What the task requires:
The answer must be an exact restatement of all the data.

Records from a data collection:
Segment Open
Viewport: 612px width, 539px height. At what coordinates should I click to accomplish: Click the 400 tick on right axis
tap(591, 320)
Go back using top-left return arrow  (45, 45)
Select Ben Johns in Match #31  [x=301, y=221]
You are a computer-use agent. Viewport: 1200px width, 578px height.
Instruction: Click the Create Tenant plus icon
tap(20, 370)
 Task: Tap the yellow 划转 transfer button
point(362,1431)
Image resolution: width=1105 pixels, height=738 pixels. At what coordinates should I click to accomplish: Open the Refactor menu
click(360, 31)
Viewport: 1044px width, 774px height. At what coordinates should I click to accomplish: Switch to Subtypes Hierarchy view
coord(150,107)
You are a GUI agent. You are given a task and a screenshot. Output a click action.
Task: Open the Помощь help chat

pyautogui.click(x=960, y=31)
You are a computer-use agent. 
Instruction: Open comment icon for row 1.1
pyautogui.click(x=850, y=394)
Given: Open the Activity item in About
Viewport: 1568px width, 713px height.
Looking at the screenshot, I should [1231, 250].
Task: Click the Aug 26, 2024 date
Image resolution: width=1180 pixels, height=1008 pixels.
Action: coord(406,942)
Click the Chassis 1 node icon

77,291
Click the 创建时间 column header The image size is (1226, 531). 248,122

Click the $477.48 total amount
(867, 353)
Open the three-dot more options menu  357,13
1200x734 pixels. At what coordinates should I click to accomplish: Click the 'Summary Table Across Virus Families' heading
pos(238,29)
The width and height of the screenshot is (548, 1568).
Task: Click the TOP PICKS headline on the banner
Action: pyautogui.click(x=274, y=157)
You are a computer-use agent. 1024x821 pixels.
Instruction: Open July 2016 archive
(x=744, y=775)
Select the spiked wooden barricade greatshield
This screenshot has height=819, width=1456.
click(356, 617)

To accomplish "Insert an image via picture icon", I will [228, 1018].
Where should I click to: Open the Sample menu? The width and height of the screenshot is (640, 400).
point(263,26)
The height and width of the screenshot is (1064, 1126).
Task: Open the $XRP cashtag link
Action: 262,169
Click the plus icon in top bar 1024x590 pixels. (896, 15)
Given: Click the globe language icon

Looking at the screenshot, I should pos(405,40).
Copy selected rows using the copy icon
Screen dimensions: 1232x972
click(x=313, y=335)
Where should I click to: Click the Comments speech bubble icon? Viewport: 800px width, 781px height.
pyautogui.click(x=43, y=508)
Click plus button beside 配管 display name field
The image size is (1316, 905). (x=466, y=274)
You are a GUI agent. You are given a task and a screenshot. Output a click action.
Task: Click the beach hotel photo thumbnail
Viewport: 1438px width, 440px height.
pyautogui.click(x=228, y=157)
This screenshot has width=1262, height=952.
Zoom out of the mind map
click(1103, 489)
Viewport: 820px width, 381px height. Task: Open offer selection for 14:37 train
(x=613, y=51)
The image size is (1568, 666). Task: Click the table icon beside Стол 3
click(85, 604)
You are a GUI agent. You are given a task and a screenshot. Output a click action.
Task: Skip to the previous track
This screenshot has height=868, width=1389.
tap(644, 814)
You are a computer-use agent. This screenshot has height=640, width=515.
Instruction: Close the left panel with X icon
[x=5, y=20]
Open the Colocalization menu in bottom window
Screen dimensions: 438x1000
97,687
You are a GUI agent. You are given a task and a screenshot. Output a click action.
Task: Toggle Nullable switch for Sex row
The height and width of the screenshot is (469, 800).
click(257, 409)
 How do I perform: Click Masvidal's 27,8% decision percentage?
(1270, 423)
Segment Closed
Response to this task:
Viewport: 612px width, 539px height. At what coordinates should I click to accomplish: Click the 400 tick on right axis
tap(591, 320)
Go back using top-left return arrow  (45, 45)
Select Ben Johns in Match #31  [x=301, y=221]
You are a computer-use agent. Viewport: 1200px width, 578px height.
Instruction: Click the Create Tenant plus icon
tap(20, 370)
 Task: Tap the yellow 划转 transfer button
point(362,1431)
Image resolution: width=1105 pixels, height=738 pixels. At what coordinates should I click to accomplish: Open the Refactor menu
click(360, 31)
Viewport: 1044px width, 774px height. At what coordinates should I click to accomplish: Switch to Subtypes Hierarchy view
coord(150,107)
You are a GUI agent. You are given a task and a screenshot. Output a click action.
Task: Open the Помощь help chat

pyautogui.click(x=960, y=31)
You are a computer-use agent. 
Instruction: Open comment icon for row 1.1
pyautogui.click(x=850, y=394)
Given: Open the Activity item in About
Viewport: 1568px width, 713px height.
Looking at the screenshot, I should [1231, 250].
Task: Click the Aug 26, 2024 date
Image resolution: width=1180 pixels, height=1008 pixels.
Action: coord(406,942)
Click the Chassis 1 node icon

77,291
Click the 创建时间 column header The image size is (1226, 531). 248,122

Click the $477.48 total amount
(867, 353)
Open the three-dot more options menu  357,13
1200x734 pixels. At what coordinates should I click to accomplish: Click the 'Summary Table Across Virus Families' heading
pos(238,29)
The width and height of the screenshot is (548, 1568).
Task: Click the TOP PICKS headline on the banner
Action: pyautogui.click(x=274, y=157)
You are a computer-use agent. 1024x821 pixels.
Instruction: Open July 2016 archive
(x=744, y=775)
Select the spiked wooden barricade greatshield
This screenshot has height=819, width=1456.
click(356, 617)

To accomplish "Insert an image via picture icon", I will [228, 1018].
Where should I click to: Open the Sample menu? The width and height of the screenshot is (640, 400).
point(263,26)
The height and width of the screenshot is (1064, 1126).
Task: Open the $XRP cashtag link
Action: 262,169
Click the plus icon in top bar 1024x590 pixels. (896, 15)
Given: Click the globe language icon

Looking at the screenshot, I should pos(405,40).
Copy selected rows using the copy icon
Screen dimensions: 1232x972
click(x=313, y=335)
Where should I click to: Click the Comments speech bubble icon? Viewport: 800px width, 781px height.
pyautogui.click(x=43, y=508)
Click plus button beside 配管 display name field
The image size is (1316, 905). (x=466, y=274)
You are a GUI agent. You are given a task and a screenshot. Output a click action.
Task: Click the beach hotel photo thumbnail
Viewport: 1438px width, 440px height.
pyautogui.click(x=228, y=157)
This screenshot has width=1262, height=952.
Zoom out of the mind map
click(1103, 489)
Viewport: 820px width, 381px height. Task: Open offer selection for 14:37 train
(x=613, y=51)
The image size is (1568, 666). Task: Click the table icon beside Стол 3
click(85, 604)
You are a GUI agent. You are given a task and a screenshot. Output a click action.
Task: Skip to the previous track
This screenshot has height=868, width=1389.
tap(644, 814)
You are a computer-use agent. This screenshot has height=640, width=515.
Instruction: Close the left panel with X icon
[x=5, y=20]
Open the Colocalization menu in bottom window
Screen dimensions: 438x1000
97,687
You are a GUI agent. You are given a task and a screenshot. Output a click action.
Task: Toggle Nullable switch for Sex row
The height and width of the screenshot is (469, 800).
click(257, 409)
 How do I perform: Click Masvidal's 27,8% decision percentage?
(1270, 423)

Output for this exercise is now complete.